In de zin hierboven kan _eigenlijk_ niet door _feitelijk_ vervangen worden.


----------



## eno2

Feitelijk (bw & bnw) als feit behandelen is OK.  Maar eigenlijk bnw is ook "echt" als enige betekenis bij VD. Dat staat ook dicht bij feit. Eigenlijk als bw is "in wezen" als enige betekenis, allemaal volgens VD.  Dat is wat meer onrechtstreeks. Volgens mij draait  het om graden van werkelijkheid. Feitelijk is gegarandeerd hoger dan eigenlijk.


bibibiben said:


> Daarnaast kent _eigenlijk_ als bijwoord tal van andere betekenisnuances die _feitelijk_ niet kent:
> .


Absoluut mee eens. Zelfs een paar waar moeilijk zout op te leggen valt.


eno2 said:


> *als ik er nu nog eens over nadenk *
> 
> _Dat is toch *eigenlijk* heel vreemd verlopen._
> Eigenlijk als "alles goed overwogen""*alles wel beschouwd*" Dat is de betekenis die ik zocht.



Waaruit ik besloot tot het "ONRECHTSTREEKSE-BESCHOUWINGS EFFECT" van eigenlijk, dat "feitelijk" helemaal niet bezit, aangezien dat aan het feit gehecht is.

Wat je zegt betekent  een stevige kritiek op Van Dale, waar ik het mee eens ben.
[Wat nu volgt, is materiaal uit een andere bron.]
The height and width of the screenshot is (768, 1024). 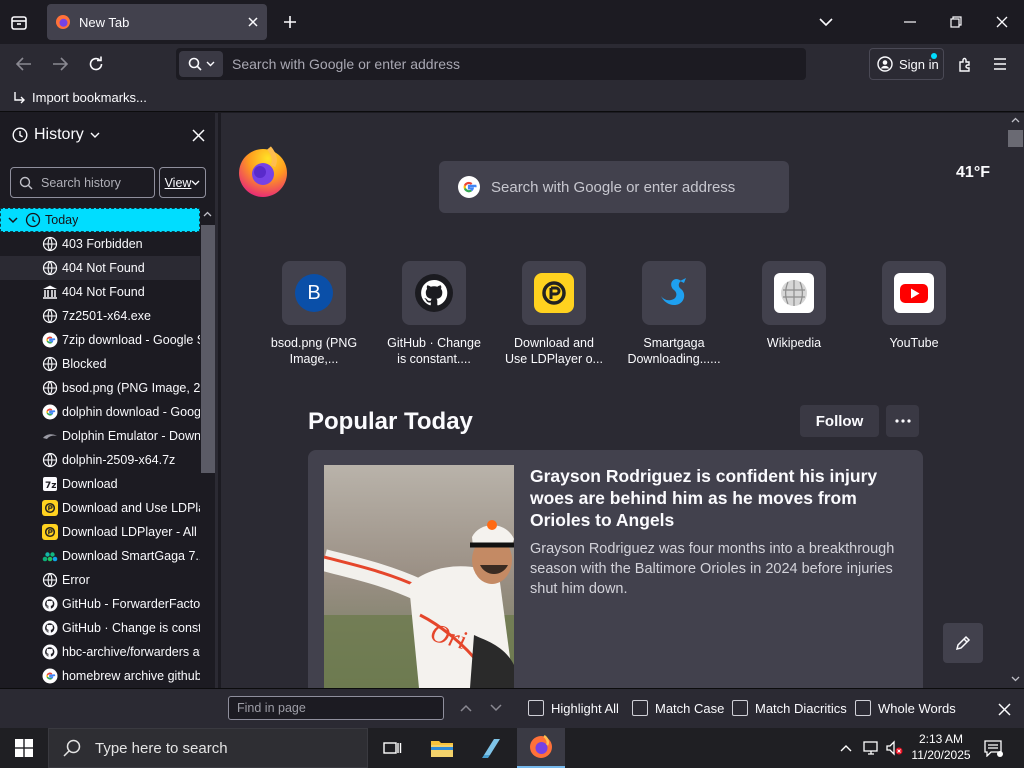 I want to click on restore-button, so click(x=956, y=22).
Omdat Van Dale voor het bijwoord "eigenlijk" maar één (1) betekenis geeft:



> *in de grond, in wezen*
> 
> antoniem schijnbaar
> 
> •eigenlijk is de zaak deze
> •waar moet je eigenlijk heen?
> •eigenlijk gezegd (gesproken)als ik de waarheid wil zeggen
> •een eigenlijk gezegd programmadat die naam verdient, het inderdaad is



Komt daar nog bij, dat "•waar moet je *eigenlijk *heen?" een slecht voorbeeld is: het klinkt nogal gek te vragen waar je in de grond of in wezen heen moet.

Eigenlijk bw heeft hier duidelijk een andere betekenis dan in wezen, in de grond. Je gaat niet in wezen ergens heen. Maar ik vind er helaas niet  het juiste equivalent  voor. Het heeft iets van een terzijde dat toevallige (casual) benieuwdheid uitdrukt.
(Waar moet je heen misschien?)????


Het blijft voer voor uitweiding. Ik heb het gevoel dat ik terecht verder ga dan de beknopte afwegingen van VD.


----------



## bibibiben

Een uitvoerige opsomming van de vele betekenissen die modale partikels en modale bijwoorden kunnen hebben, is nog niet voorhanden. Het is vreemd genoeg nog steeds een grotendeels onontgonnen terrein in het Nederlands. Ik weet niet waar ik het heb gelezen, maar het schijnt dat Van Dale in volgende edities geleidelijk aan meer aandacht wil besteden aan deze soms lastig te omschrijven betekenisnuances.


----------